● **Source excerpt**:
------------------------------

Emmanuelle JAL

   After a PhD at Institu Néel on the depth magnetic profile of ultra-thin films I get interested in the ultrafast magnetism dynamics by performing a post-doctorate at Stanford-SLAC and then at Laboratoire Chimie Physique - Matiere et Rayonnement (Paris, UPMC), in which I am now Chargee de Recherche (Staff Scientist) in the group "Systèmes Fortements Corrélés - Matériaux Magnétiques". To probe magnetism with a spatial (nm) and time (fs) resolution I am using high harmonic generation, synchrotron, or free-electron laser (FEL) sources in a pump-probe geometry.

Phone: +33 (0)1 44 27 66 17
email: emmanuelle.jal@sorbonne-universite.fr
Orcid: 0000-0001-5297-9124


Interplay of structural and magnetic ultrafast dynamics

Most experiments focused so far on characterizing magnetization and charge carrier dynamics, while the first direct measurements of structural dynamics during ultrafast demagnetization were reported only very recently. I have investigated the infrared laser-pulse-induced ultrafast demagnetization process in a thin Ni film. To bring new information we have employed resonant magnetic x-ray reflectivity to follow simultaneously magnetization and structural dynamics at the BESSY femtoslicing source. We found that significant changes in nonmagnetic x-ray reflectivity accompany the subpicosecond demagnetization, which can be modeled as a variation of film thickness. We are further investigating what is at the origin of an ultrafast contraction and if this phenomenon depends on the magnetic layer and/or cap layer.


Figure 1: TR-XRMR principle and non-magnetic reflected intensity and normalized magnetization as a function of time delay for a reflected angle of 10.9°. In red, Ni thickness as a function of time delay for the upper panel, and exponential fitting for the lower panel.

------------------------------

(Source records)
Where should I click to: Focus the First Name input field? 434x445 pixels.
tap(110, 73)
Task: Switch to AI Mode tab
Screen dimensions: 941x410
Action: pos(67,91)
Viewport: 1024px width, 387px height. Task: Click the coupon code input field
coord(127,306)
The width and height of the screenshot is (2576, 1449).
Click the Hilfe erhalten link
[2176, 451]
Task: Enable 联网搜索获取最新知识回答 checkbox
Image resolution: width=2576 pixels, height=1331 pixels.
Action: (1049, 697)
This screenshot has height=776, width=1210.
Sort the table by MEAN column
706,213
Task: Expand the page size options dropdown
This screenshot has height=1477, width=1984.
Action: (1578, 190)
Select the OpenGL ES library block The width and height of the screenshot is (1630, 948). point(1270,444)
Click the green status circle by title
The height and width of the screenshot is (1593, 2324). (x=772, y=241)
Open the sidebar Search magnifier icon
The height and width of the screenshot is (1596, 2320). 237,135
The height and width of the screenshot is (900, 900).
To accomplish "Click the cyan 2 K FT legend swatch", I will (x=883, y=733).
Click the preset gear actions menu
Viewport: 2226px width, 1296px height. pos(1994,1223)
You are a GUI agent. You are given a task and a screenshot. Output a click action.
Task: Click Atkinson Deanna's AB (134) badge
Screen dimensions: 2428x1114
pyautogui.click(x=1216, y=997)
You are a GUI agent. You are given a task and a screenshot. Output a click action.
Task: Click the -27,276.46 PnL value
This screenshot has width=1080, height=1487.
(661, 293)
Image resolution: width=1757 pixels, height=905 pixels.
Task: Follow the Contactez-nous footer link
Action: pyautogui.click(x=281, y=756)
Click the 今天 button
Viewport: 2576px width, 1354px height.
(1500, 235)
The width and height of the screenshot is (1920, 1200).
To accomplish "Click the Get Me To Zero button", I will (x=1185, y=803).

------------------------------

● **Direction**: In the researcher profile, which types of sources are listed for probing magnetism in a pump-probe geometry with spatial and time resolution?

● **Response to this exercise**:
- High harmonic generation
- Synchrotron
- Free-electron laser (FEL)